Recurrent tonsillitis can be a real pain in the neck. The tonsils sit in the back of the throat and form part of a ring of immune tissue surrounding the upper openings of the oesophagus (food pipe) and trachea (windpipe).

These tissues have lots of crevices and folds to increase their surface area and can enlarge as needed. Unfortunately, these features can cause problems for some people. The crevices can create places where bacteria can hide, and the enlargement, when active, causes pain, difficulty eating or talking, and recurring illness. 

Years ago, the bar for removing tonsils was much lower as they were seen to cause many problems and of little use to the body, but nowadays, doctors are slower to remove them. 

Although tonsillectomy is relatively safe and routine, with surgery, there is a risk of complications. These include significant bleeding, which happens in about 3% of cases, and small risks associated with anaesthetic and pain post-surgery.

The frequency of significant infections gives critical medical information. As a rough rule of thumb, we would consider removing the tonsils if a patient gets more than seven infections in one year, five annually over two years or three annually over three years.  

In your son’s case, there are two alternatives to be considered before going for surgery. Swabbing of the tonsils to check which strain of bacteria is responsible and what antibiotics it is sensitive to may show that a less commonly used treatment might settle everything down. If this doesn’t work, an ENT specialist may recommend a prolonged course of low-dose antibiotics for one to three months. Either of these drug treatments may help prevent recurring infections. Also, as we get older, particularly as we go through puberty, the rates of tonsillitis naturally drop, so he may find that he 'outgrows' his tonsillitis in the next year or two.

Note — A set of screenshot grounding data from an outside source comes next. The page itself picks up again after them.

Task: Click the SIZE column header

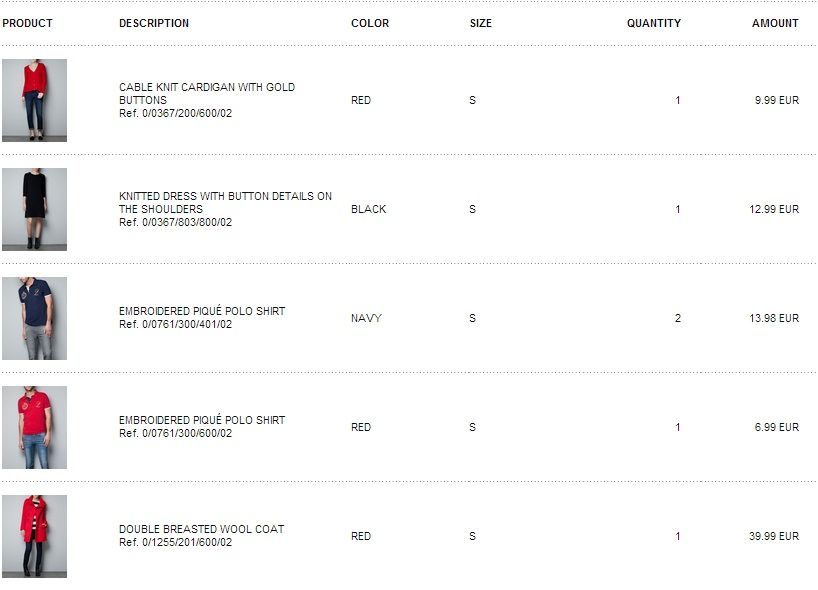Action: coord(481,23)
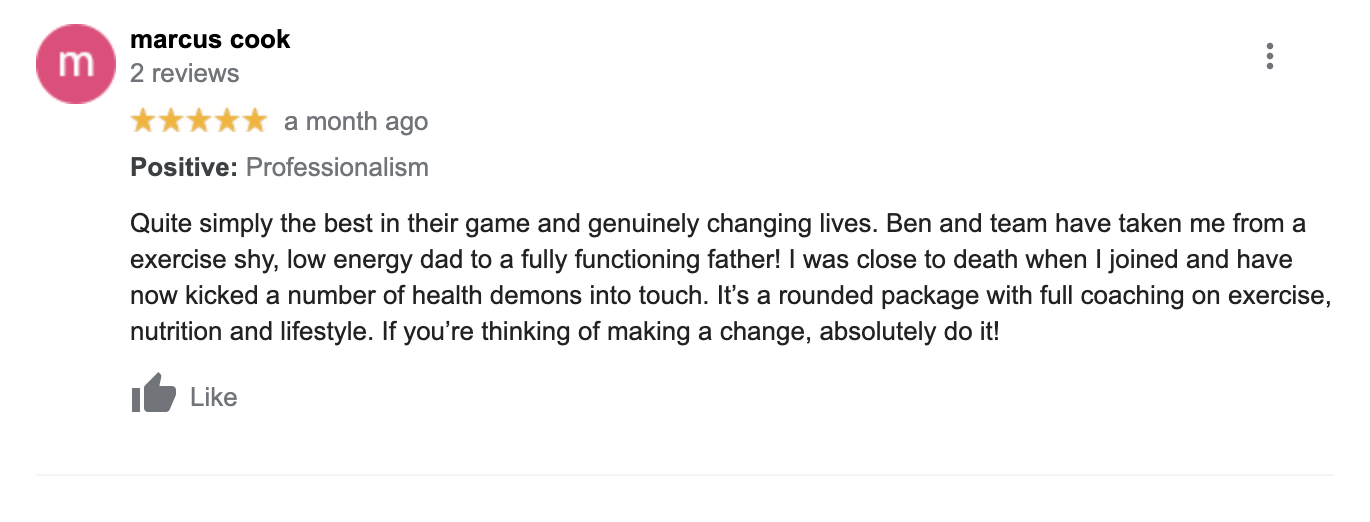Click the "Positive:" label
Viewport: 1370px width, 522px height.
(184, 167)
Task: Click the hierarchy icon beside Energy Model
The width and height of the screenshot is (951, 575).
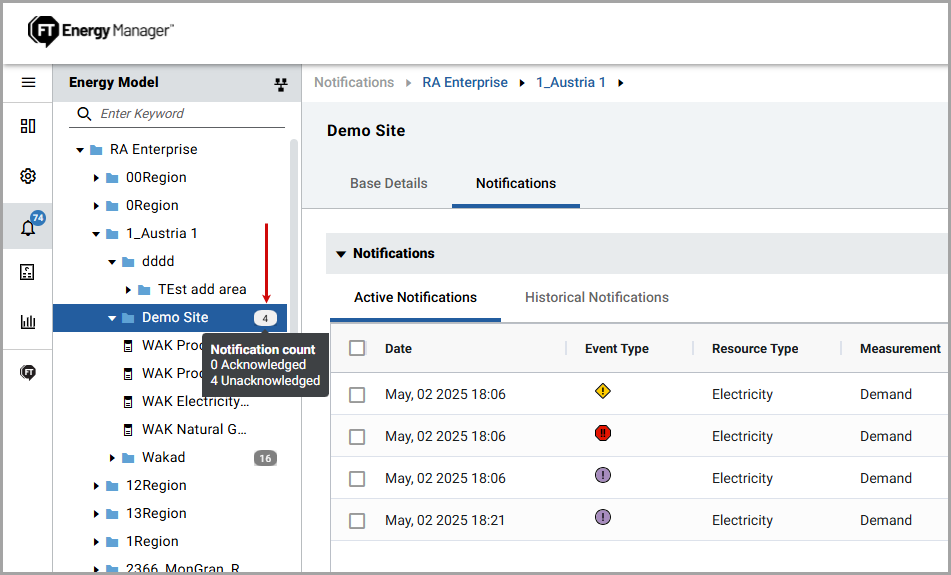Action: coord(281,85)
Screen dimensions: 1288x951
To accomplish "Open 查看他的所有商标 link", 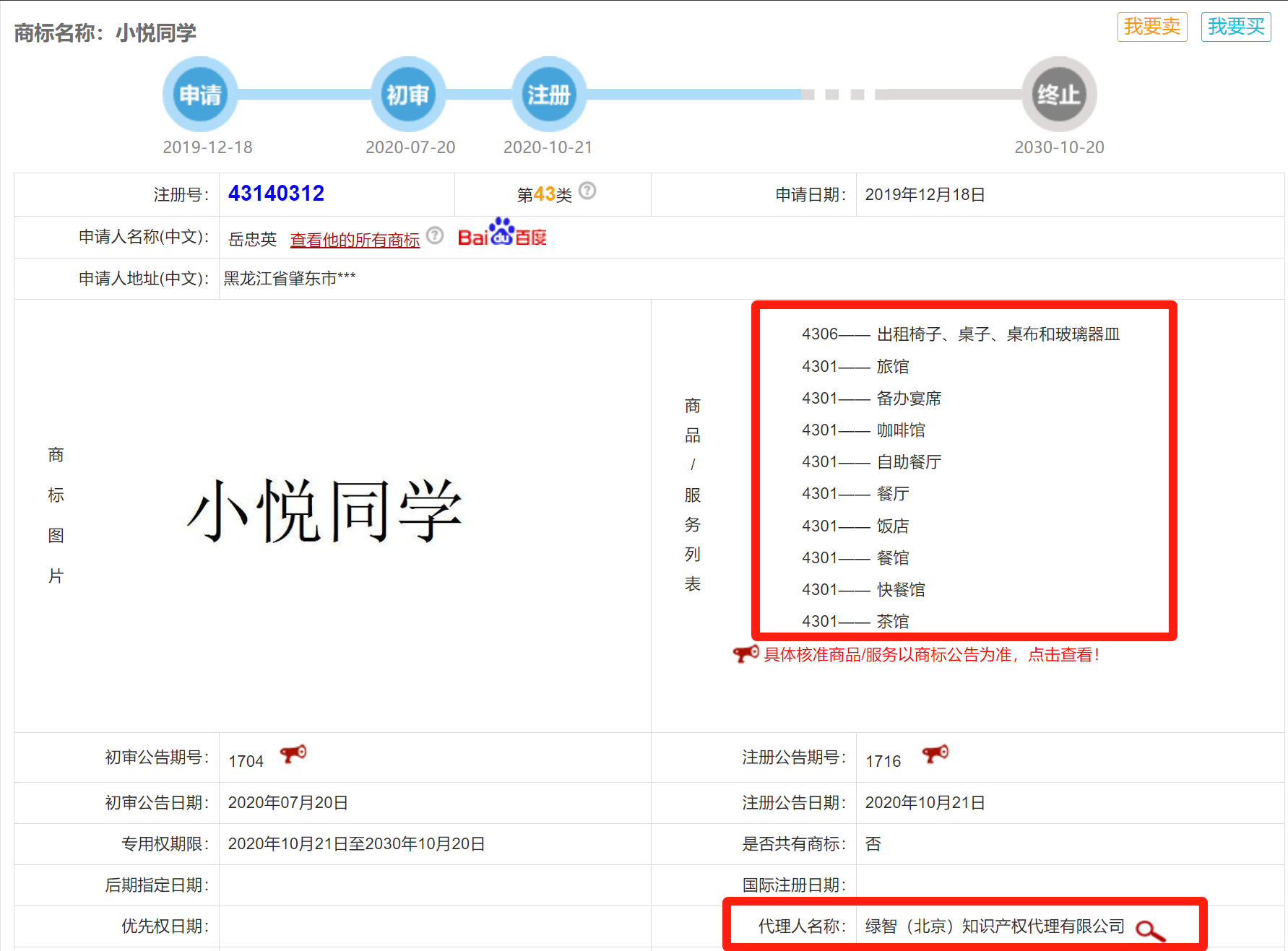I will tap(355, 240).
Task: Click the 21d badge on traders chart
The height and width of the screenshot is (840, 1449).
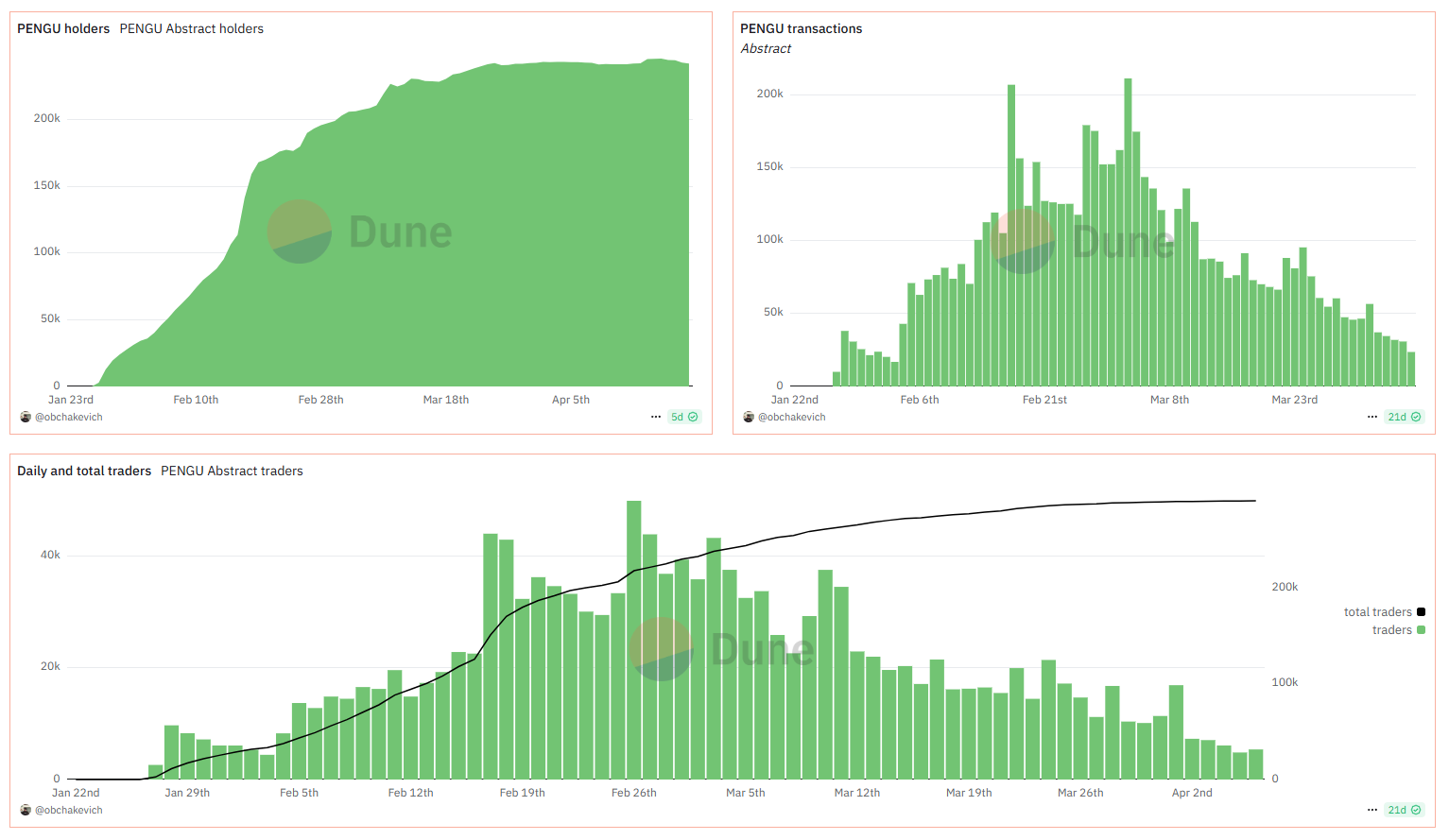Action: click(x=1404, y=810)
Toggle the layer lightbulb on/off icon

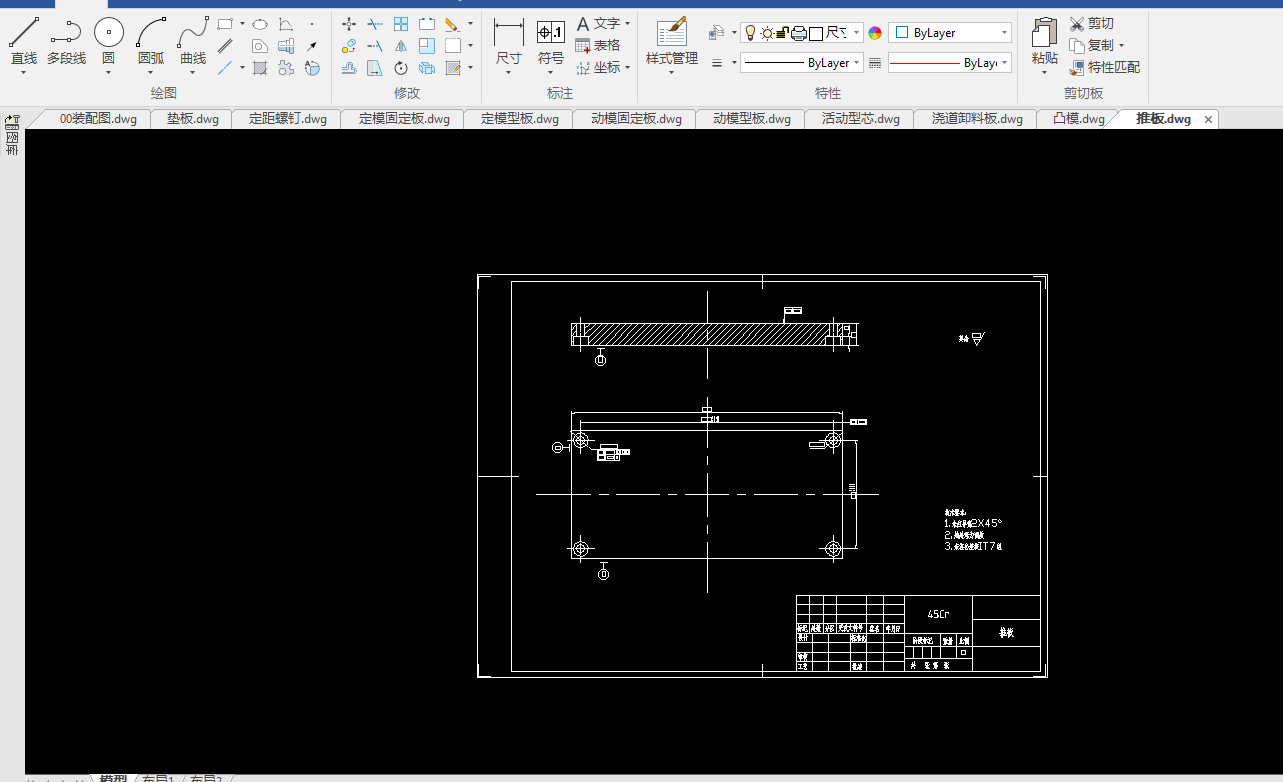coord(750,33)
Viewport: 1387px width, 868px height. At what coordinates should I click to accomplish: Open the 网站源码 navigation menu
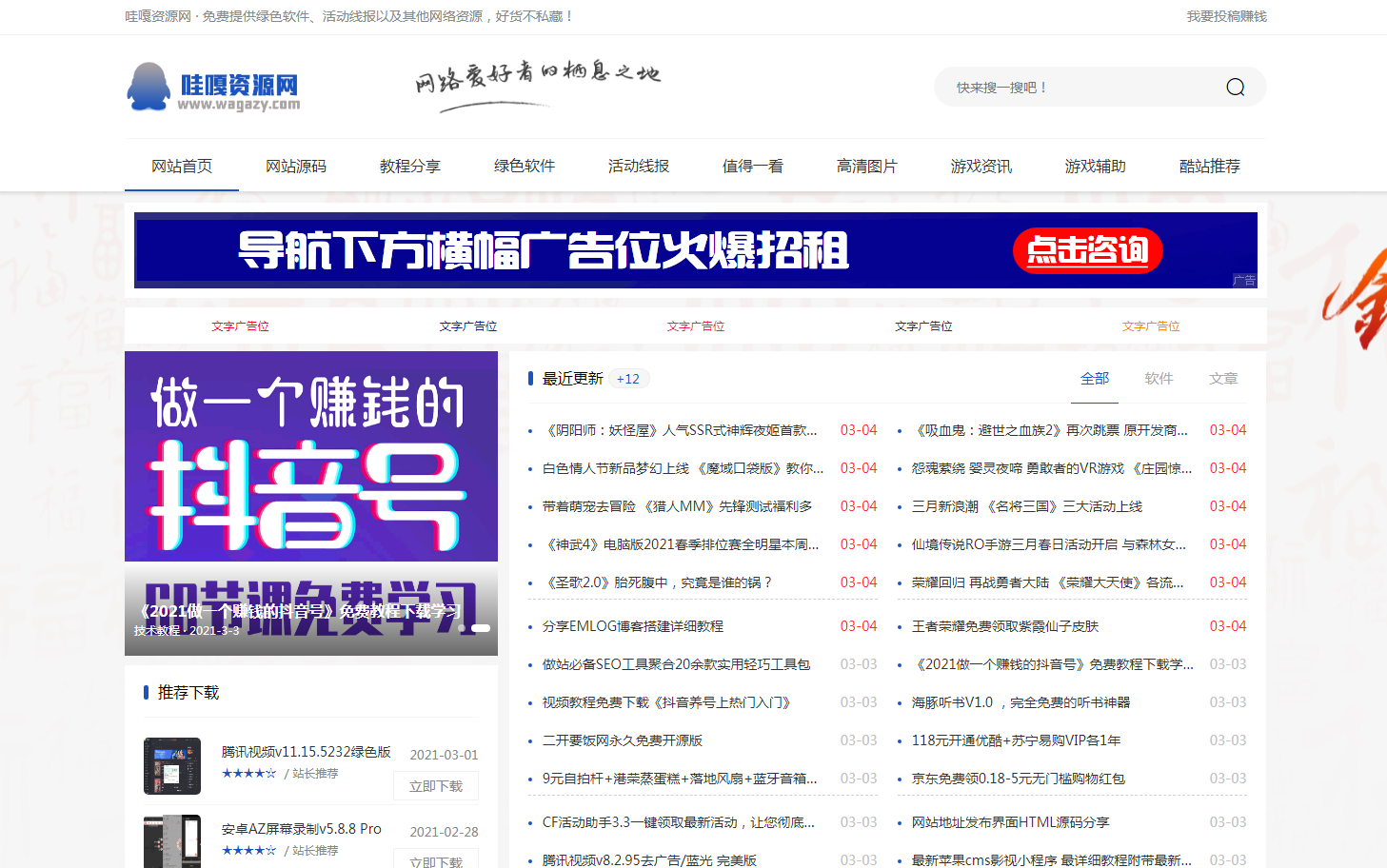pyautogui.click(x=296, y=167)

No doubt you already know what to look out for with tonsillitis, but differentiating viral tonsillitis, which shouldn’t be treated with antibiotics, from a bacterial one, which should, can be tricky. In general, if the child has a sore throat, red tonsils with white or cream spots on them, tenderness in their glands in the neck when you touch them, and no cough, it's probably bacterial tonsillitis
and warrants antibiotics. However, if a child develops a cough with tonsillitis, it is more likely to be a viral infection. In the case of a viral infection, giving them pain relief, ensuring they stay hydrated, and allowing them to rest are the best treatments.